• _Assignment_
This task calls for copying each line below that contains "option".
Input data Start Marker
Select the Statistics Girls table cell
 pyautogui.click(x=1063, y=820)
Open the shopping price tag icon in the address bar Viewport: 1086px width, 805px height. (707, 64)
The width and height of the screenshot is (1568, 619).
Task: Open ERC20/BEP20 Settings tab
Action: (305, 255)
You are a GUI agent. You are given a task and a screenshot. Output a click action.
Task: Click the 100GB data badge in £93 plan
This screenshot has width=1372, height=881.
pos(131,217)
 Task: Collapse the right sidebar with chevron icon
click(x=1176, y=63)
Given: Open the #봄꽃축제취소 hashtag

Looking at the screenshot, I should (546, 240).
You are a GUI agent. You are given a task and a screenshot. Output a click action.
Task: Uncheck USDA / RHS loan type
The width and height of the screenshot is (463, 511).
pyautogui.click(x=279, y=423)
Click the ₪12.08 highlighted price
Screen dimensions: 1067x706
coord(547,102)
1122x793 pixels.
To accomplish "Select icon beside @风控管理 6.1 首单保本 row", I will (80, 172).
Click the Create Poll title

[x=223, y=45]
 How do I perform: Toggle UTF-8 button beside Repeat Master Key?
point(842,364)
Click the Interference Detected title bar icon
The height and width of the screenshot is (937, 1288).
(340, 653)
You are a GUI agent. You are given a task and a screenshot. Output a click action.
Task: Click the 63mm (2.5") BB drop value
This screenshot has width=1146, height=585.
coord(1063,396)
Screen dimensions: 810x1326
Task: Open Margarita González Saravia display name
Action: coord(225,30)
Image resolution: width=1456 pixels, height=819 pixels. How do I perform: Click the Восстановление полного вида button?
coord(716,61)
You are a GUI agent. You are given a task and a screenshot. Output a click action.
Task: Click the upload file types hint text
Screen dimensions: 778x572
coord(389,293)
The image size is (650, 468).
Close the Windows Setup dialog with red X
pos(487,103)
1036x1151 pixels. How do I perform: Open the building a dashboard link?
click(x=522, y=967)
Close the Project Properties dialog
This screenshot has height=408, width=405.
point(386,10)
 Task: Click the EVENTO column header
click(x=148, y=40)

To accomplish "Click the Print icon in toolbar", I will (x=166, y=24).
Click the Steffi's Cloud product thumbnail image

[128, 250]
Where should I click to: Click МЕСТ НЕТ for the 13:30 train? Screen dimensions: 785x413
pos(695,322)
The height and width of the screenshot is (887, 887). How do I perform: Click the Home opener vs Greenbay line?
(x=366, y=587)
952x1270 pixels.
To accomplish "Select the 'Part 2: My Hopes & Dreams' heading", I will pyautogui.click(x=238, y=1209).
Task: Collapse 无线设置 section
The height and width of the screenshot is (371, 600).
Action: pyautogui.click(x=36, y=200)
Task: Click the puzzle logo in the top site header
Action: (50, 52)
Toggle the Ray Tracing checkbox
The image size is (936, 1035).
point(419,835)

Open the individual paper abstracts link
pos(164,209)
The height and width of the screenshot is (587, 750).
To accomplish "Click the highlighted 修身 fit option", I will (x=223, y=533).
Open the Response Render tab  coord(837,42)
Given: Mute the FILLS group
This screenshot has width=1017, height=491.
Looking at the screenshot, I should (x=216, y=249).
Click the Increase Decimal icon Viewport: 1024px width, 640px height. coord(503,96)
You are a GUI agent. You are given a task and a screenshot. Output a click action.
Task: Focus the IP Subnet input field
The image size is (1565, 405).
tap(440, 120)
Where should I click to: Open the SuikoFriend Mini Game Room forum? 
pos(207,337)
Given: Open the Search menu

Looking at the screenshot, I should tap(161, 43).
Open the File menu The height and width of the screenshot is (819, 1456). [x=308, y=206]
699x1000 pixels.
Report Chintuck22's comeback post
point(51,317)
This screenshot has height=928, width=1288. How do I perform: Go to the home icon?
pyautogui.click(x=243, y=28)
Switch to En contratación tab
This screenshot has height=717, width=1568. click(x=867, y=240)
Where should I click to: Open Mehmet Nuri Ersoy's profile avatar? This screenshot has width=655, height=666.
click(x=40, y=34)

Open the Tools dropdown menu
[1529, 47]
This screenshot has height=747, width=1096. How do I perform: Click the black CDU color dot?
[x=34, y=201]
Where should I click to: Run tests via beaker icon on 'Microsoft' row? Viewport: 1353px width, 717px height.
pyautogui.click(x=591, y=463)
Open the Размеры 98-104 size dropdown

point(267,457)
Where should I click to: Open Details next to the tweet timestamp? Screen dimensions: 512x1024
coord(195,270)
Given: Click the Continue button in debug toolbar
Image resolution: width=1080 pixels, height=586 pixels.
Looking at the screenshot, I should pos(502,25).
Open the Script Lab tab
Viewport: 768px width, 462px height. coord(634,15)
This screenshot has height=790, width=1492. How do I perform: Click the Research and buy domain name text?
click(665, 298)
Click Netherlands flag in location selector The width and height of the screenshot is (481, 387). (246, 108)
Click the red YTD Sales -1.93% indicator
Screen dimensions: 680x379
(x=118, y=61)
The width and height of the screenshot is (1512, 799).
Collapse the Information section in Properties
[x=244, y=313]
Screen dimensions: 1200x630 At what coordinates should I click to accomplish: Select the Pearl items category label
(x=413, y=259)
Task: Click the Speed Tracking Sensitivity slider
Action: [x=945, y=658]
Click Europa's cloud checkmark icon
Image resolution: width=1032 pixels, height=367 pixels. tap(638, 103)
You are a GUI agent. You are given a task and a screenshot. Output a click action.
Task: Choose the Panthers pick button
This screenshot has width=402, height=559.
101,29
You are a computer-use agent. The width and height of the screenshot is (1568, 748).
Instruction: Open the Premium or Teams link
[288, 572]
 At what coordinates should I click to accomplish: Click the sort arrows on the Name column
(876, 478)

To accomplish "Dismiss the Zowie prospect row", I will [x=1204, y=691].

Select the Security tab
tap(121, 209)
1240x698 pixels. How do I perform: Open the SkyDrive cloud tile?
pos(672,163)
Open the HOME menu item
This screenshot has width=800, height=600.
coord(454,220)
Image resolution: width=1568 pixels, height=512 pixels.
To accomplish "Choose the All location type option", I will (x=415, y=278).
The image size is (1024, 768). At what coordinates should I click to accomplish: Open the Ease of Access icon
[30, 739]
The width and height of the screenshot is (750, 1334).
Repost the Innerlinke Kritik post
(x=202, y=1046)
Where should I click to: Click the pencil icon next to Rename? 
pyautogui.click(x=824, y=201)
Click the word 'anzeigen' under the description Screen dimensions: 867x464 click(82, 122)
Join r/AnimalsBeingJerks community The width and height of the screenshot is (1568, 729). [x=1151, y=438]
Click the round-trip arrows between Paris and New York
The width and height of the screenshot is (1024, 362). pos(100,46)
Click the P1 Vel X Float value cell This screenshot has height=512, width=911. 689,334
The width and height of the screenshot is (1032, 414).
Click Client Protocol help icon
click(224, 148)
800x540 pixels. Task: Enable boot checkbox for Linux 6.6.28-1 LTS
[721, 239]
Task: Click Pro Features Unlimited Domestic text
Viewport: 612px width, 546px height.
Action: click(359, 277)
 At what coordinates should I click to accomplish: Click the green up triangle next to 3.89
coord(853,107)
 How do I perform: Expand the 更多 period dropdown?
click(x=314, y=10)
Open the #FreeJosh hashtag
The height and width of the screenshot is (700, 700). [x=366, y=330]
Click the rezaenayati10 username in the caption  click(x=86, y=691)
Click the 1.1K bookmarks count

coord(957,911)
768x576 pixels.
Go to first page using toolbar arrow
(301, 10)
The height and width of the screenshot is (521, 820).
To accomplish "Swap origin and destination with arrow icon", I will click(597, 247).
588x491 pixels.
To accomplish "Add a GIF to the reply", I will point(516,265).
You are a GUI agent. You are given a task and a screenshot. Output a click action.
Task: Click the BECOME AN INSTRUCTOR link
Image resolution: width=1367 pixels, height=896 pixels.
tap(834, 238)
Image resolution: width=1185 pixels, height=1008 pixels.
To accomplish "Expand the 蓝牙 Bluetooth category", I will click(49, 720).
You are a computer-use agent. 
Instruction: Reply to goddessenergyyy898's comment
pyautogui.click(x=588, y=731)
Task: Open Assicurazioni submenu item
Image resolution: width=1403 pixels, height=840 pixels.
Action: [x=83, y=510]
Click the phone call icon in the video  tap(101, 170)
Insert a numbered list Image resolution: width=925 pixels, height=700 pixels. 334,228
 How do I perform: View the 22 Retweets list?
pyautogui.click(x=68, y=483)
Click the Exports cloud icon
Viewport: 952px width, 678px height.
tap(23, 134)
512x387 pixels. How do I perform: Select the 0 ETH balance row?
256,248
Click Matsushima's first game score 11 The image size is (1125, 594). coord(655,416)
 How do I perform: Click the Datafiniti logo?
Input data End Marker
• _Answer to this problem_
To accomplish "Click the highlighted 修身 fit option", I will (x=223, y=533).
To accomplish "Choose the All location type option", I will (x=415, y=278).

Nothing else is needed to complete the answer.